03/12/2009 12:01 am EST


Thomas Aspray

, Professional Trader & Analyst

Though Fibonacci fan and arc lines are not as commonly used as the retracement or projection analysis, to many they are equally important. Their method of application does not change with the market environment, and to illustrate this, I will first look at a current long-term chart of the S&P 500 before reviewing some historical examples. These methods can be used on any time frame, and this analysis of the weekly S&P 500 will illustrate how the fan lines performed in the last few market cycles.

Fig. 1

The two periods of the weekly S&P chart that I would like to cover are the decline from the March 2000 highs (point 1) to the October 2002 lows (point 2) and the rally from these lows to the October 2007 highs (point 3). The first set of dashed fan lines are drawn using point 1 and 2 and intersecting a vertical line at the 38.2%, 50% and 61.8% retracement levels. The 38.2% fan line was broken the week of May 23, 2003, just a few weeks after the bottom formation was completed (point a). This made the 50% line the next target and it was surpassed in September 2003. The final 61.8% line at approximately 1100 was overcome in early 2004. As the S&P made further new highs, the uptrending fan lines were adjusted accordingly using the low at point 2. The final high was at 1576 in October 2007 (point 3). The 38.2% fan line was broken in both January and March of 2008 (point b), just before the bear market rally into the May highs. The 50% fan line was violated in July 2008, which also resulted in a brief bounce, but when the 61.8% line at 1150 was pierced in October 2008 (point c), there was no looking back. In the accompanying text below, I have provided more examples of the fan lines and how they can be used in conjunction with the Fibonacci arc lines.

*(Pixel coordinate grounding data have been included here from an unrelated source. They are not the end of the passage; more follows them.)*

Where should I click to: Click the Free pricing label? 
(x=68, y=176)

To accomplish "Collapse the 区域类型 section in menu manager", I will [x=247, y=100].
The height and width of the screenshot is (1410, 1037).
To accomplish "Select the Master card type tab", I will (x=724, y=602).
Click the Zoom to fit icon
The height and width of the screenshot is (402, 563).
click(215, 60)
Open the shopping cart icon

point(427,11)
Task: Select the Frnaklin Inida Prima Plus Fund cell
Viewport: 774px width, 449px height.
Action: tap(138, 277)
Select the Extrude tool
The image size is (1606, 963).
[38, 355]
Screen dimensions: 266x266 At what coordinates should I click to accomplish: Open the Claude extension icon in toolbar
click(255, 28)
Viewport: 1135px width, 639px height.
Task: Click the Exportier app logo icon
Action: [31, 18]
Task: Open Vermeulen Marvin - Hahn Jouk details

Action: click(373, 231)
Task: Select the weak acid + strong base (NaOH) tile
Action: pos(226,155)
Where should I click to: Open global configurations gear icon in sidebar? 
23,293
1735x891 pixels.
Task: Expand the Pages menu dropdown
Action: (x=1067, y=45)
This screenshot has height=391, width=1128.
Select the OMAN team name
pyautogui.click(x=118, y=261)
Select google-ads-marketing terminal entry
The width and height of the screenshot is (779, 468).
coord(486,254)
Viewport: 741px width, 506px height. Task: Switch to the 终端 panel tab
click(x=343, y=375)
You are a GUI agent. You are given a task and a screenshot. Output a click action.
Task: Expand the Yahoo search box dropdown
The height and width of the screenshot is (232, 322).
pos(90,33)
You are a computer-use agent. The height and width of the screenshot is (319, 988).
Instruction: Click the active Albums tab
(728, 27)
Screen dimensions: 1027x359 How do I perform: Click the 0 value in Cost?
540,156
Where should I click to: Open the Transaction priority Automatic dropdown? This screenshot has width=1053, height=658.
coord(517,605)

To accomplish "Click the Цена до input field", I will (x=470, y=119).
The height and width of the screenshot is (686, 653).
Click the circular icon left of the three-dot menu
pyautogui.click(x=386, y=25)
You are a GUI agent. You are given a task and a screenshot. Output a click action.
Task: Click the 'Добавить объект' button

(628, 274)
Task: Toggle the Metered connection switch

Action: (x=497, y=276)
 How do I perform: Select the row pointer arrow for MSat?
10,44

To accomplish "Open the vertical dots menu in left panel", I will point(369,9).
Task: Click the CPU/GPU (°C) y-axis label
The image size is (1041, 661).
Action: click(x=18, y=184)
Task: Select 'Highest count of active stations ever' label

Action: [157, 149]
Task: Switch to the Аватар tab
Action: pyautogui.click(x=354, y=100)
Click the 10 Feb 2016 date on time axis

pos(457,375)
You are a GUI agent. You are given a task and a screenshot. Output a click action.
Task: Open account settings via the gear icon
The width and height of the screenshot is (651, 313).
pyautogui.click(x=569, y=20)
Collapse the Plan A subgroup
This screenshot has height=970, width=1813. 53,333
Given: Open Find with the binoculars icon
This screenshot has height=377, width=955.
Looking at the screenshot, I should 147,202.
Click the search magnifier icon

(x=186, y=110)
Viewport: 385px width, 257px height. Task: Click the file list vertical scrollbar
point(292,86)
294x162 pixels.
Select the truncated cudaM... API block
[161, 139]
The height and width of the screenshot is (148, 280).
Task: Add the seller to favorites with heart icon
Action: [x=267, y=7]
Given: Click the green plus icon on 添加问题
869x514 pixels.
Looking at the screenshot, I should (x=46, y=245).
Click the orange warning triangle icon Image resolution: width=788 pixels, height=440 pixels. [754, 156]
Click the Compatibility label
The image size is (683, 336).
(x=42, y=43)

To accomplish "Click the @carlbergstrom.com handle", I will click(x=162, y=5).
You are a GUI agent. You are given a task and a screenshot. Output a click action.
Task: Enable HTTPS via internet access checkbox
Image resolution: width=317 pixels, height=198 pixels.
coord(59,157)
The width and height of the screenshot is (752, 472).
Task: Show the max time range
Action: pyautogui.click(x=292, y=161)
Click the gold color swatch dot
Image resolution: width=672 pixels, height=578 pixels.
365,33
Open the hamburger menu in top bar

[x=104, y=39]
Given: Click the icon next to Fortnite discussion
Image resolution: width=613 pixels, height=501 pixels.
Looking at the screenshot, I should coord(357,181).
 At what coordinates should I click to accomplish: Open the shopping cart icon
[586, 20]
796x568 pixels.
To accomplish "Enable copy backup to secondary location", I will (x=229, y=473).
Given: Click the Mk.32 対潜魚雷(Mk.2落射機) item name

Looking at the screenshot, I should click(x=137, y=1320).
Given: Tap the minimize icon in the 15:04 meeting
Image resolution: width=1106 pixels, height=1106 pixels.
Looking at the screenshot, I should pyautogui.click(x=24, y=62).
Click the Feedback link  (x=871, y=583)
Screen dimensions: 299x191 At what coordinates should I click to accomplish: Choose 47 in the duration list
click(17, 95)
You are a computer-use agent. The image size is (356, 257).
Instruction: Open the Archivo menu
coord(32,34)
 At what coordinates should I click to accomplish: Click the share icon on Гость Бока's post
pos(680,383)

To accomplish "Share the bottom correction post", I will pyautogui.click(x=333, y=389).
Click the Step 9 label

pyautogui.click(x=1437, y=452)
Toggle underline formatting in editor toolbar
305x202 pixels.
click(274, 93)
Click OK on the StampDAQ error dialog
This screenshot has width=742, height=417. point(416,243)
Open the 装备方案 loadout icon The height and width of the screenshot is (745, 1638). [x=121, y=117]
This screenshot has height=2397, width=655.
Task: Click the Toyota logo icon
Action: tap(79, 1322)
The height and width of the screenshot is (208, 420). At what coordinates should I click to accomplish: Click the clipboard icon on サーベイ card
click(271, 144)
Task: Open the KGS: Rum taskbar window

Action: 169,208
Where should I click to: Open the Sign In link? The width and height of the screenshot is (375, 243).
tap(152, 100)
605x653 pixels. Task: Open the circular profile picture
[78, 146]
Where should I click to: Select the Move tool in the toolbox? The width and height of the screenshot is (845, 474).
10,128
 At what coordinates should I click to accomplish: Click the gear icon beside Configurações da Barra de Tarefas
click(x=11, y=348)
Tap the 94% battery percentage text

In an earlier series of articles, I explained how Fibonacci ratios of 0.236, 0.382, 0.500, and 0.618 could be used to identify important levels of support and resistance. These levels can assist the trader or investor in three ways: 1) to close out existing positions, 2) to find favorable areas to buy or sell, and, 3) to determine stop placement. In this article, I would like to explain two other adaptations of Fibonacci relationships to the financial markets: Fibonacci fan and arc lines. They can be used independently, together, or accompanying the Fibonacci retracement analysis discussed in earlier articles.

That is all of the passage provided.